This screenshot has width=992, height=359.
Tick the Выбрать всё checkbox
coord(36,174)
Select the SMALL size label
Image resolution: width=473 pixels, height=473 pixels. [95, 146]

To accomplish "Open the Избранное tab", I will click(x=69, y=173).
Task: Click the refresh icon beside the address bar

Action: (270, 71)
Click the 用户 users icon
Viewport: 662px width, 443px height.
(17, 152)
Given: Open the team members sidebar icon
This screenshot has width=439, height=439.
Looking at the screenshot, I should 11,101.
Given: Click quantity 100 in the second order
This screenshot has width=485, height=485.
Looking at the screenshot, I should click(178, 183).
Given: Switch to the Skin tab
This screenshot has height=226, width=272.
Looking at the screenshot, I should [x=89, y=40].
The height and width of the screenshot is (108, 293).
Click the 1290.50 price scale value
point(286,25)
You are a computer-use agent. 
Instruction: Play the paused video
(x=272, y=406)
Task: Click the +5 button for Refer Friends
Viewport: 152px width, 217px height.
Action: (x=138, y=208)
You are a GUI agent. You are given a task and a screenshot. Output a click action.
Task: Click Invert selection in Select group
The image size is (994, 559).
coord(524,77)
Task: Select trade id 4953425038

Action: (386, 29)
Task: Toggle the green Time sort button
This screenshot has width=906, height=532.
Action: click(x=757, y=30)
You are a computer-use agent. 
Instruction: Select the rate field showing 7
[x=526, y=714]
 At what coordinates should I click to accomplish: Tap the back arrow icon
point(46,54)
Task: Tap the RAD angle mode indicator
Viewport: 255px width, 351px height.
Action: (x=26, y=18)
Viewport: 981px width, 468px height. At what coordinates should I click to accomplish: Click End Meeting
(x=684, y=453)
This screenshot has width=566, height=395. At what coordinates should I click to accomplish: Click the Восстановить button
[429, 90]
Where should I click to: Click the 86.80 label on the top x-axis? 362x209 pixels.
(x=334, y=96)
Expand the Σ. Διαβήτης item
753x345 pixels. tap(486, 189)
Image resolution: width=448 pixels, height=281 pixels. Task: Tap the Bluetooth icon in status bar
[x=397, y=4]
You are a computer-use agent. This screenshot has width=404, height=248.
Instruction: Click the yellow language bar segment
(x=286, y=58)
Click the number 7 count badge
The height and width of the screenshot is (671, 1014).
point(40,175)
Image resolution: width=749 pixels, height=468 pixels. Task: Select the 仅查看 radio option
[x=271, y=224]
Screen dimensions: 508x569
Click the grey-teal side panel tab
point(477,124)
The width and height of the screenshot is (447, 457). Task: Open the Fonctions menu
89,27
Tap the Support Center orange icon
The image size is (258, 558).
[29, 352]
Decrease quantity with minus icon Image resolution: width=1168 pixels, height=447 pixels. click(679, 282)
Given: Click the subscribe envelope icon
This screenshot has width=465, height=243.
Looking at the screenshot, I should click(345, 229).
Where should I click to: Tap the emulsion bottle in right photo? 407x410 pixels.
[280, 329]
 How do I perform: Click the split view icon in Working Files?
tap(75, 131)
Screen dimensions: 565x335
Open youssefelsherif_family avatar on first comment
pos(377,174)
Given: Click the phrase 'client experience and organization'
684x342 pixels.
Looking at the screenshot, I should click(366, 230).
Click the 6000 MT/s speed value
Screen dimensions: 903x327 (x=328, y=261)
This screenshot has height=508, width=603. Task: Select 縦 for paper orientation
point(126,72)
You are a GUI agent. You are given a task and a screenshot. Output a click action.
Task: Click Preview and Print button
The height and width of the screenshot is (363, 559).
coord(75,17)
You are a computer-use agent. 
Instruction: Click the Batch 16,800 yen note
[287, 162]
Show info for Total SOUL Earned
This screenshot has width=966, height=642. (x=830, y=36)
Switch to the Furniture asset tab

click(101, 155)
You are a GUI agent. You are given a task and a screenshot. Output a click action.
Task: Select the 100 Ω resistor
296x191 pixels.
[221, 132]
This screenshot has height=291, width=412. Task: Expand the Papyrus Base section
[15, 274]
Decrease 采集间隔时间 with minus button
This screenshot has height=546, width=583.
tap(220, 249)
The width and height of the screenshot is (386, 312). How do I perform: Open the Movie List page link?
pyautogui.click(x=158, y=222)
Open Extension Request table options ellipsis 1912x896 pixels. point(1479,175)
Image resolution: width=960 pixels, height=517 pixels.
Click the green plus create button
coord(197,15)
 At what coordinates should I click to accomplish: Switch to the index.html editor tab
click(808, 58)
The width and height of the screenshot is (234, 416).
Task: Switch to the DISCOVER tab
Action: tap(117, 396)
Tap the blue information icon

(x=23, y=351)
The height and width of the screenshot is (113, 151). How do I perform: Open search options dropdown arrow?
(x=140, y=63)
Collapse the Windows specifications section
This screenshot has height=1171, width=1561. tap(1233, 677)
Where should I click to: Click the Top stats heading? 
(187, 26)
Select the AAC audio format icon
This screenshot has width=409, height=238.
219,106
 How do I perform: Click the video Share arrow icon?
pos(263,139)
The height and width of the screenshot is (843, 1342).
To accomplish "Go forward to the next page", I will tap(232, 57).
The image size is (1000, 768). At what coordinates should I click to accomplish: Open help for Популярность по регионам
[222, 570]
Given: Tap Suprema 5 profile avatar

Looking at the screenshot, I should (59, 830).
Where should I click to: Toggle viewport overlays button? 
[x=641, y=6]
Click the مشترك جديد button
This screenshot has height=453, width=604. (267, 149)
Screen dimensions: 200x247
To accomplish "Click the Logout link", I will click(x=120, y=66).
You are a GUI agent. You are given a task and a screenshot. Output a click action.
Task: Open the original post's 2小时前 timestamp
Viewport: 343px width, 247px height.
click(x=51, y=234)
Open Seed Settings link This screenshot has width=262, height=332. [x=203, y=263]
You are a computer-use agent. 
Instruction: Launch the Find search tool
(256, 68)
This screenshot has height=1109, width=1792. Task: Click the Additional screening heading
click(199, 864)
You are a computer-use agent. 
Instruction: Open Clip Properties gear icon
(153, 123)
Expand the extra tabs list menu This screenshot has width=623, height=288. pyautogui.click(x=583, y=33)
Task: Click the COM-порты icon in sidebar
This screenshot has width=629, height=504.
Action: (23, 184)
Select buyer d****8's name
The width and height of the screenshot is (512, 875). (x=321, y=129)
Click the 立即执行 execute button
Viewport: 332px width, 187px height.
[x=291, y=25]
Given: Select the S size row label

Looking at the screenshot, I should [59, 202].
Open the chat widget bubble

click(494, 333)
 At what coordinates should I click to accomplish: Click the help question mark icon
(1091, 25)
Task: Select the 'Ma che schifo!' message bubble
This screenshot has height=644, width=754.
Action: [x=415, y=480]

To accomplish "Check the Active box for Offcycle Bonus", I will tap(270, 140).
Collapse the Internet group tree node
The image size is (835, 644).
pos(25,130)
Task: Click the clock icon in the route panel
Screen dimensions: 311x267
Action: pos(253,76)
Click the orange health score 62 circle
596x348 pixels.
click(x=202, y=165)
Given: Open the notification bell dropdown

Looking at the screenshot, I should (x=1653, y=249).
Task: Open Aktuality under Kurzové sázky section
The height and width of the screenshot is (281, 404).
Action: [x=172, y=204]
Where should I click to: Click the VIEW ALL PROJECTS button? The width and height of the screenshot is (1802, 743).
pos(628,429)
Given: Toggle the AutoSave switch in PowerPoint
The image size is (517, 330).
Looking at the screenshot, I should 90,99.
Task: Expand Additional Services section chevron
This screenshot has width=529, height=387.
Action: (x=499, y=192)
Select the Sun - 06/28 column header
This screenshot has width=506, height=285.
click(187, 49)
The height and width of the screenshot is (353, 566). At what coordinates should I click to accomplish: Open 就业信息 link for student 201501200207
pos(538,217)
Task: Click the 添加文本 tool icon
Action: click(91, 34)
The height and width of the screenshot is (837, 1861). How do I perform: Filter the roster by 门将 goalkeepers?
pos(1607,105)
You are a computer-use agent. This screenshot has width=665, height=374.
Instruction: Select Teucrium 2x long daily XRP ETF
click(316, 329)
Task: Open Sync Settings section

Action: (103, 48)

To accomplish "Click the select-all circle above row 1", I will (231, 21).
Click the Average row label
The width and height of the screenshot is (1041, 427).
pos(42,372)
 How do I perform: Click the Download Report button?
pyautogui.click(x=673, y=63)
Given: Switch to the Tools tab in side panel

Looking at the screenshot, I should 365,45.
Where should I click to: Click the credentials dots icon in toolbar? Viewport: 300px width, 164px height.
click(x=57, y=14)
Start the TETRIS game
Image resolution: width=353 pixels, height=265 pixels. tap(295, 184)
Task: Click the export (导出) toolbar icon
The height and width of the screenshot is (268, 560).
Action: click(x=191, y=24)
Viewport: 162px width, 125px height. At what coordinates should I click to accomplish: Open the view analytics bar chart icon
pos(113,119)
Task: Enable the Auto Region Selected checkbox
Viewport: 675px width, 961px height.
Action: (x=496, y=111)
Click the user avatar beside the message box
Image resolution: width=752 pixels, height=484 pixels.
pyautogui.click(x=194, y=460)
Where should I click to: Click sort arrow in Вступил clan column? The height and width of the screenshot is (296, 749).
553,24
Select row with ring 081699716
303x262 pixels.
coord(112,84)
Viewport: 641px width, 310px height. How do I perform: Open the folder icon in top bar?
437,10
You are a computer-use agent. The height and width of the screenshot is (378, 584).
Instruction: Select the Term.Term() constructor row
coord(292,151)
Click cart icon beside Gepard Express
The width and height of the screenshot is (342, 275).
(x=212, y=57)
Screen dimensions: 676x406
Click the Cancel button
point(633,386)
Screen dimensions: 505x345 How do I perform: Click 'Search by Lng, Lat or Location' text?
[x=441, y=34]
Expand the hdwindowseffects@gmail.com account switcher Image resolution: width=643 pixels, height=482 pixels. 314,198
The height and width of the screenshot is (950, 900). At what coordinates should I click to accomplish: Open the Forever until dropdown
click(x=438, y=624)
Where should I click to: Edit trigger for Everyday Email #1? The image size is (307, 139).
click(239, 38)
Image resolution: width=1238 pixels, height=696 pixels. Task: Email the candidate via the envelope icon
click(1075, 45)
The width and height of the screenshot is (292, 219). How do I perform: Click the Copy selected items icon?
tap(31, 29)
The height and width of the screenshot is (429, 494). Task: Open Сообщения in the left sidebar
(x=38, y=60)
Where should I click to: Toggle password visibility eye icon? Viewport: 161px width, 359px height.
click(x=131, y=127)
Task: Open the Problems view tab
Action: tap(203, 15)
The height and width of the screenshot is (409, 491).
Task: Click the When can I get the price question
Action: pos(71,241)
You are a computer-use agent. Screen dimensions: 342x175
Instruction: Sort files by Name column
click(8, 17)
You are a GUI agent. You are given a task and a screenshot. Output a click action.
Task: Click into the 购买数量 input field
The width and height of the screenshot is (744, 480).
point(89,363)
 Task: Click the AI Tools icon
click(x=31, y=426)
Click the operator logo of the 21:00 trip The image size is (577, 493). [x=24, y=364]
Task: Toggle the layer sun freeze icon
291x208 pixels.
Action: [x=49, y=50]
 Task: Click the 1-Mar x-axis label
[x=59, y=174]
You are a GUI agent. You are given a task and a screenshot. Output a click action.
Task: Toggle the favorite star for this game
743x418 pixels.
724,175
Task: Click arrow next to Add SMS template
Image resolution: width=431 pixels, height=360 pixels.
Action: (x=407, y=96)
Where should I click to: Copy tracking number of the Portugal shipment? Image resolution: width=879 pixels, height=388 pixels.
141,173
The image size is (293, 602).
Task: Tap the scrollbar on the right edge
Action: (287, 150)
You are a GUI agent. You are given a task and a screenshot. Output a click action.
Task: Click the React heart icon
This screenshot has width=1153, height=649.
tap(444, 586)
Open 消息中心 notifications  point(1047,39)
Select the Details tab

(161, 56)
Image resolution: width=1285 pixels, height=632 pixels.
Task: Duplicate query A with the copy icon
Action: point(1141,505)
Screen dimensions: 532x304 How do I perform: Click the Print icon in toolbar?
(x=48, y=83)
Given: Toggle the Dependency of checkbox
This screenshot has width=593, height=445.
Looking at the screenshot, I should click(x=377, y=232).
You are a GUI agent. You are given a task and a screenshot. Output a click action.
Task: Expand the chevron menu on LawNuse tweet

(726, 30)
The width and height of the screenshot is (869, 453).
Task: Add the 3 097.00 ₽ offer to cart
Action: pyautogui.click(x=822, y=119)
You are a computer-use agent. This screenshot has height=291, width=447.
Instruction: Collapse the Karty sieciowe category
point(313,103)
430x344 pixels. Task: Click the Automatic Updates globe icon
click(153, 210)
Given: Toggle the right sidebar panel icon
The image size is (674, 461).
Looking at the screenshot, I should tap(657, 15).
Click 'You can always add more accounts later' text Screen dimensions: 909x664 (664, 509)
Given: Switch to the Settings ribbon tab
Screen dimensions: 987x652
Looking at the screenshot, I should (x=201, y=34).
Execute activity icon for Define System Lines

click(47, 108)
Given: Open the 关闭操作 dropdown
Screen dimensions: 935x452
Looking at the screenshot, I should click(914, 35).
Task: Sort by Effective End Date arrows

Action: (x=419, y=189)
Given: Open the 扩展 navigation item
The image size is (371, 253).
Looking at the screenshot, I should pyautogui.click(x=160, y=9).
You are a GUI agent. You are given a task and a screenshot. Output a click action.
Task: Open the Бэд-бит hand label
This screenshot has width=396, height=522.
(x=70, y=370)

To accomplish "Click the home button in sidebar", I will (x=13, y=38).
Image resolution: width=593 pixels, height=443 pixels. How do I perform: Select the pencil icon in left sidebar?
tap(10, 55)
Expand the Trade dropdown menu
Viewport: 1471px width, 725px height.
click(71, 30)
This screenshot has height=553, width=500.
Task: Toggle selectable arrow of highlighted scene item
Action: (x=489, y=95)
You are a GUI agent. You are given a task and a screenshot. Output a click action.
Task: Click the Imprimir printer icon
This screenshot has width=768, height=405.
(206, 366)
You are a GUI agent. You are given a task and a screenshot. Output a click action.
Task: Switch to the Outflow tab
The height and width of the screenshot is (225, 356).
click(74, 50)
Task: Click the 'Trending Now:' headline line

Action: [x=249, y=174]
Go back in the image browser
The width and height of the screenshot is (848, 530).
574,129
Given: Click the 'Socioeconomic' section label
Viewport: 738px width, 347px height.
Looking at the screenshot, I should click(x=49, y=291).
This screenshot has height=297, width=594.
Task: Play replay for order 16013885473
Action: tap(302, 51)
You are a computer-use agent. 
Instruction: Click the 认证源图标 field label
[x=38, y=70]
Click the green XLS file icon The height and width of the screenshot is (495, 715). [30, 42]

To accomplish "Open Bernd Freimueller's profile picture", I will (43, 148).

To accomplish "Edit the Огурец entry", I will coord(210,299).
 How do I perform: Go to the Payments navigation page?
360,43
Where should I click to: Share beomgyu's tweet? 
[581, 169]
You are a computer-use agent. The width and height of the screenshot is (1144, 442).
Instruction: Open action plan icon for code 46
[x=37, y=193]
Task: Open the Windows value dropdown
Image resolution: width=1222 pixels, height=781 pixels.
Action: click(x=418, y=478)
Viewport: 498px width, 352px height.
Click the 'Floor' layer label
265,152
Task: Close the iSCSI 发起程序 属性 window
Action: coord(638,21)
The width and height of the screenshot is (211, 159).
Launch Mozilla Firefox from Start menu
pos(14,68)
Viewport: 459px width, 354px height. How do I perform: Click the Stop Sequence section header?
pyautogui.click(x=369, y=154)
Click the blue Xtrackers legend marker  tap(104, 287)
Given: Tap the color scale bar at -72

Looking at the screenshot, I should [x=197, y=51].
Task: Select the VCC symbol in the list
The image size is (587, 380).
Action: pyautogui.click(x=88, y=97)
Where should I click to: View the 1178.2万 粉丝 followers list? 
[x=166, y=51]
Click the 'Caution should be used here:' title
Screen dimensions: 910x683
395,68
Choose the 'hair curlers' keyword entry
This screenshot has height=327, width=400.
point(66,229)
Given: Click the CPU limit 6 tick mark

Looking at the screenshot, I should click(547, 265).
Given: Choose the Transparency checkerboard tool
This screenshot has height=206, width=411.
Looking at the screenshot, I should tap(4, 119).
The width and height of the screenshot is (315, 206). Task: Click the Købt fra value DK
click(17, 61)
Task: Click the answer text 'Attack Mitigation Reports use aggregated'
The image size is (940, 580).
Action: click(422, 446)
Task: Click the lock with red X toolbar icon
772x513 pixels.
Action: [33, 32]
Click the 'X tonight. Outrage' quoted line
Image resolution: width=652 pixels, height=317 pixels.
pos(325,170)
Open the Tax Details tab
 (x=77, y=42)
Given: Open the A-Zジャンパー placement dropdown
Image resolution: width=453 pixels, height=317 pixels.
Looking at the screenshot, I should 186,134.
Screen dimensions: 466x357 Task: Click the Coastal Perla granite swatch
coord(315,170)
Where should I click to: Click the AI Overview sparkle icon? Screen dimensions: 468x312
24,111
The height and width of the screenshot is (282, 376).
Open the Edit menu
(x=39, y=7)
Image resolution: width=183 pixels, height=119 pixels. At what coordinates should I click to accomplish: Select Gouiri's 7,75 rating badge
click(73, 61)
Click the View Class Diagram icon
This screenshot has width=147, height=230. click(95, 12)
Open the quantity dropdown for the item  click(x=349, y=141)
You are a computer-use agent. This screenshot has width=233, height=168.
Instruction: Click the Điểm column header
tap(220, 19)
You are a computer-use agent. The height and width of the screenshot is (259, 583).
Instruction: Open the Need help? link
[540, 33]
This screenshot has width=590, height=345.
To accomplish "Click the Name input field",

Exercise directions: Copy the records above exactly, beginning at the line that contains "Task: Toggle the green Time sort button" and stopping after the line that contains "Task: Tap the RAD angle mode indicator".

Answer space:
Task: Toggle the green Time sort button
This screenshot has width=906, height=532.
Action: click(x=757, y=30)
You are a computer-use agent. 
Instruction: Select the rate field showing 7
[x=526, y=714]
 At what coordinates should I click to accomplish: Tap the back arrow icon
point(46,54)
Task: Tap the RAD angle mode indicator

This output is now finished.